His daughters, Shaneeza, 19, and Narifa, 17, told this newspaper that they really miss their father who ensured that they had everything that they needed.
They were “looking forward to seeing him around but now we are looking forward for justice for him.”
According to them, “We want to know where the file is. They need to tell us the truth because it looks like the file disappeared. We understand that the file has to go through a process but it is taking too long.”
Chandarpaul lamented, “If a general investigation is carried out I may get a proper answer… if not I would never know the truth about what happened to my husband.”
The police arrived at the couple’s home after receiving the call and took Khatoon into custody. He was released on November 24 without being charged.
Police had claimed that another prisoner had beaten him while in custody but the woman insisted that, “No prisoner could beat him with his bare hands like that and break his jaw, damage his stomach and fracture his skull and kill him.”

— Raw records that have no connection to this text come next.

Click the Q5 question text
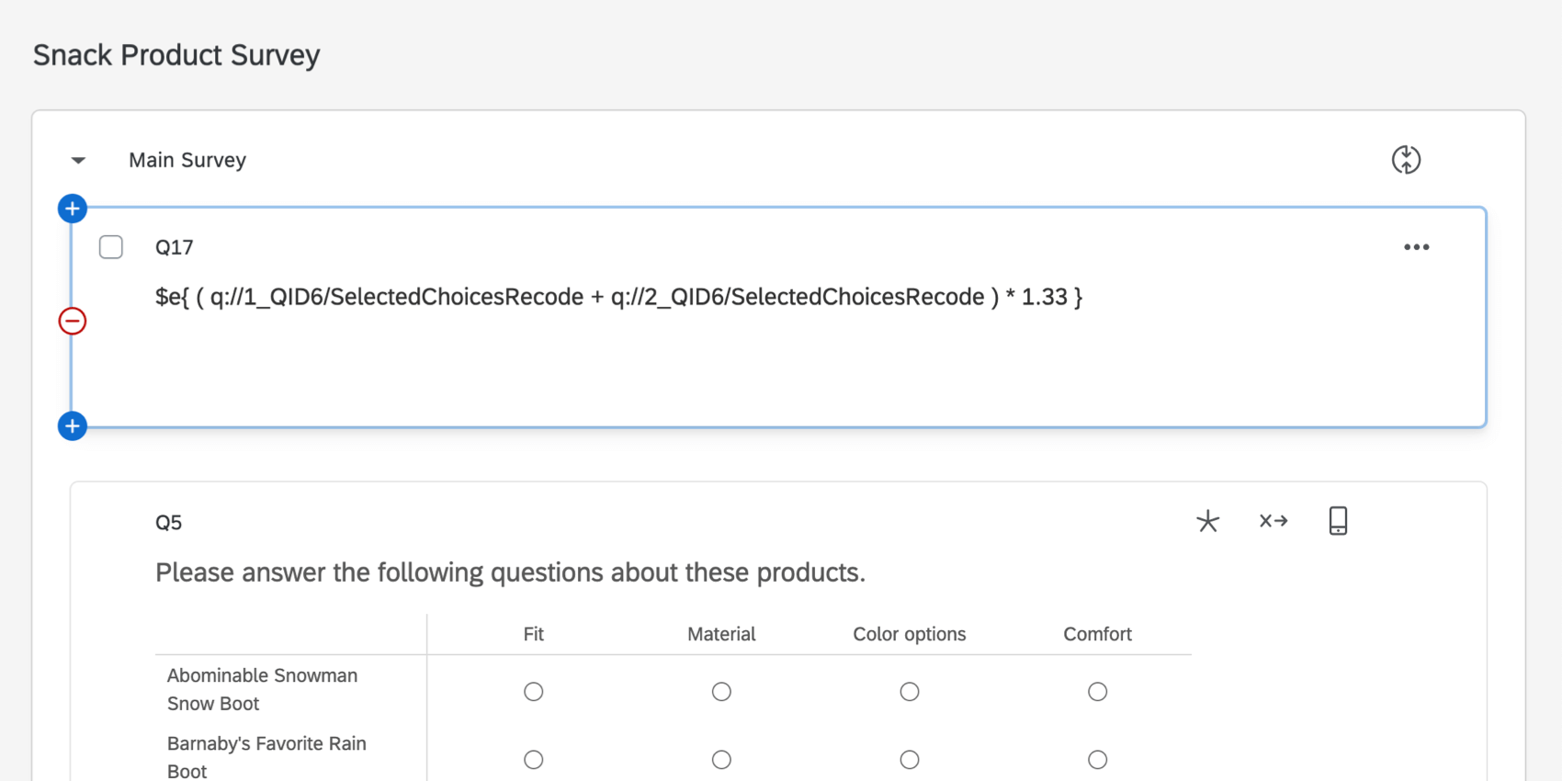 tap(510, 572)
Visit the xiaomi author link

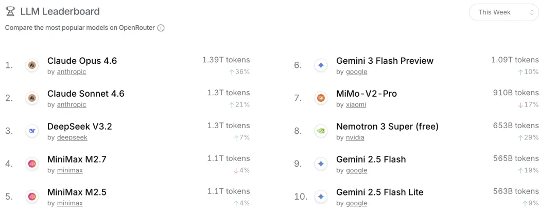[x=356, y=105]
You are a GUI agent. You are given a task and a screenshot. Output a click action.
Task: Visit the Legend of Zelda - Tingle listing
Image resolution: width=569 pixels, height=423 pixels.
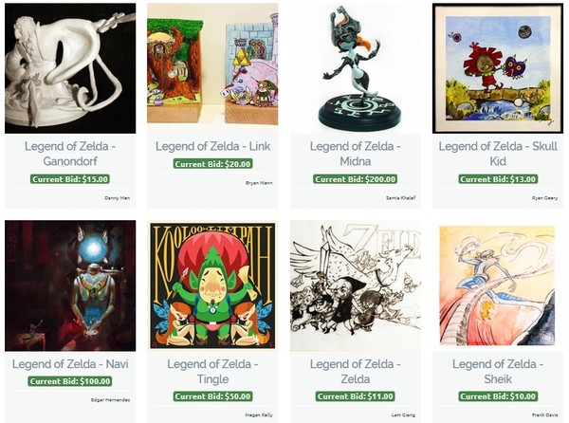point(212,371)
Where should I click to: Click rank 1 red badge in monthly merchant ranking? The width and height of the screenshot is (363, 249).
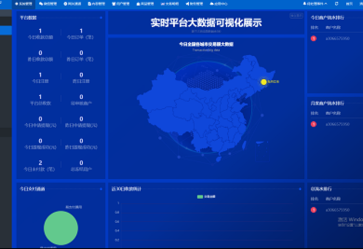click(x=313, y=124)
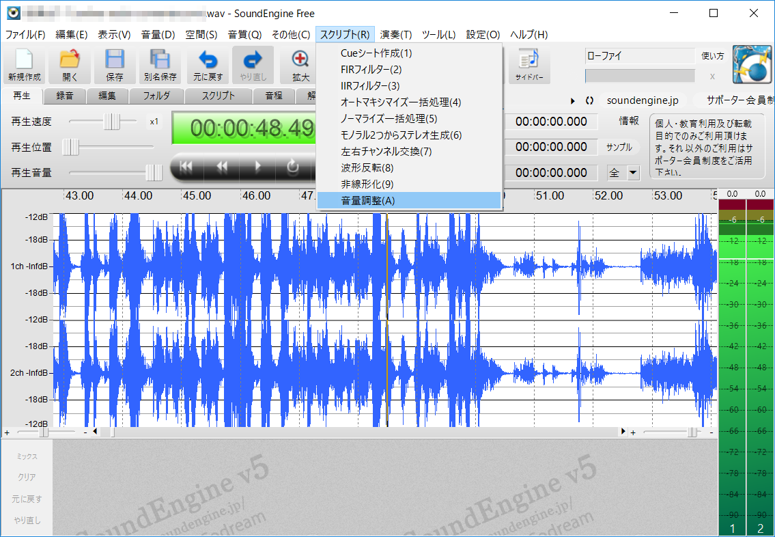Switch to the 録音 tab
775x537 pixels.
click(x=64, y=96)
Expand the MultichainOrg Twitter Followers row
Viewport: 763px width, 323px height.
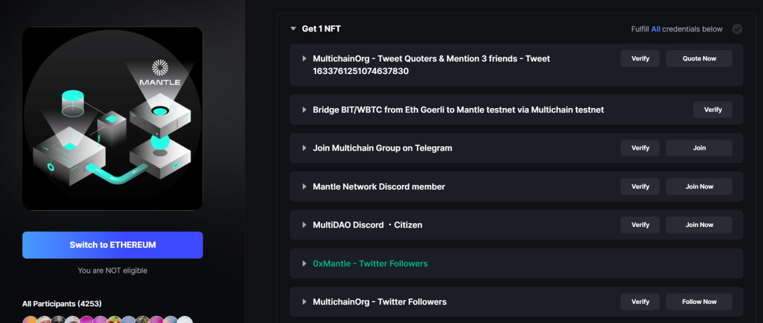tap(304, 302)
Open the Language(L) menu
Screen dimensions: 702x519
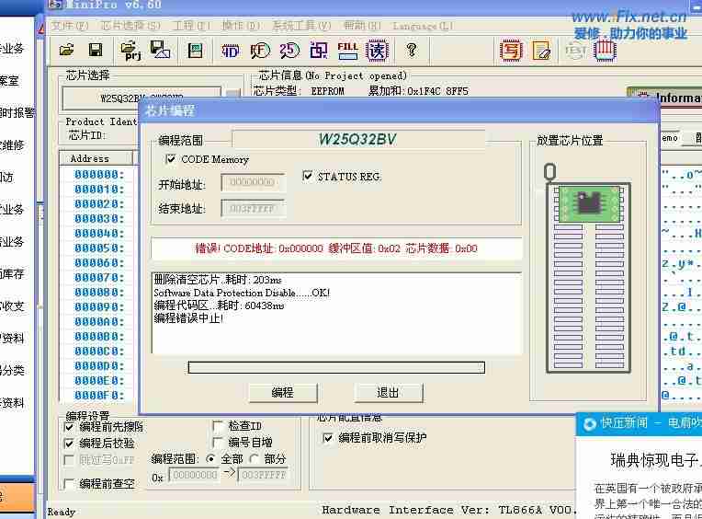click(x=422, y=26)
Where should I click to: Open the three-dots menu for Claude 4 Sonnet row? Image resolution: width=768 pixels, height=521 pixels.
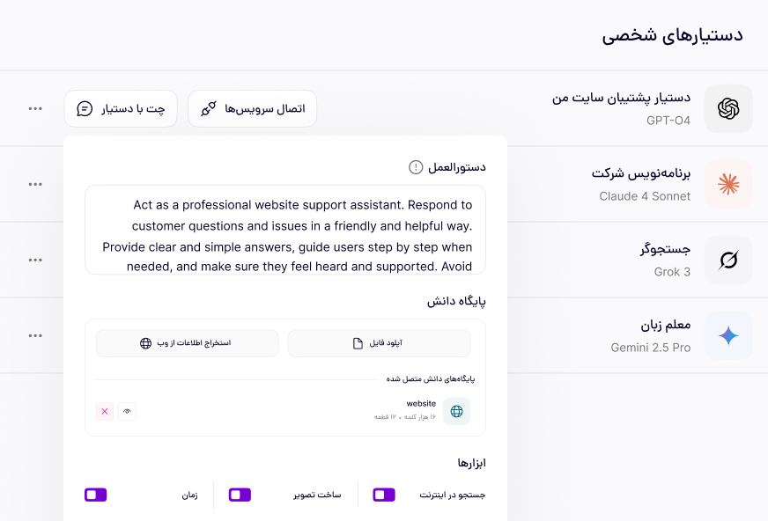coord(35,185)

She also said that “all his teeth [were] rocking in his mouth. Those are serious injuries and it is impossible for any prisoner to do that…”
Further, she said, “If he had committed a crime I would have accepted but he did not deserve such treatment. If they can do that to him what can they do to others?”
She was “praying every day with my four kids for justice for my husband. We are left to suffer and it’s only who feels it knows it. I now know when somebody lose someone they really love how they feel.”
She believes that no action is being taken because her husband is an “ordinary fisherman” and said if it was her husband who had done something to the police he would have already been charged and placed behind bars.
Arrest
Chandrapaul had said that when the police arrived after receiving the call, Khatoon “did not resist arrest; he co-operated with them” and was placed in handcuffs.
She accompanied him to the station in the police pick-up and sat in the cabin while he was placed to lie flat at the back with a few officers.
On the way, they stopped to pick up two young men and her husband tried to get up to see them and one of the officers then reportedly gun-butted his face.
He was also shouting and telling her that the police were “beating him” but when she looked back she did not see anything. When they arrived at the station, he tried to help himself in getting out of the van when a policeman hit him to his face with his knee.
He was kept at the station for the night and was taken to the Parika station the following afternoon.
Around 5 pm on Sunday, he called and told her that the police had beaten him and broken his jaw.
She went there about two hours later and asked to see him but the [female] officer said she could not “take him out.” She insisted that she wanted to “see his face” and the man was allowed to look out.
Chandrapaul said she noticed that it was swollen and she told the policewoman to “give him two panadols” but she allegedly refused. “She tell me ‘madam you have to go now’.”
She then decided to make a report to a senior rank at the Leonora station the Monday morning and he arranged for a medical to be uplifted.
They went to the Leonora Cottage Hospital and the doctor sent them to the West Demerara Regional Hospital for an x-ray which proved that his jaw was broken.
He was also taken to the emergency unit of the Georgetown Public Hospital (GPH) where two other x-rays for his stomach and jaw were done.
All this time her husband was in a lot of pain and discomfort. And as if her troubles were not enough, when she asked the doctor to let him lie on the bed and probably give him treatment/saline, he refused.
The doctor sent him instead to the dental clinic but it was already late and she took him the following morning.
There the “specialist checked him and asked why the doctor sent him there.” He referred him back to the GPH where he was admitted in the surgical ward.
But he was still bawling in pain and when she asked the nurses to “give him something for the pain they tell me that they can’t work with me orders, they have to work with the doctors’ orders.
The following morning, on November 27 he was discharged from hospital and he died around 1 pm the same day at his home.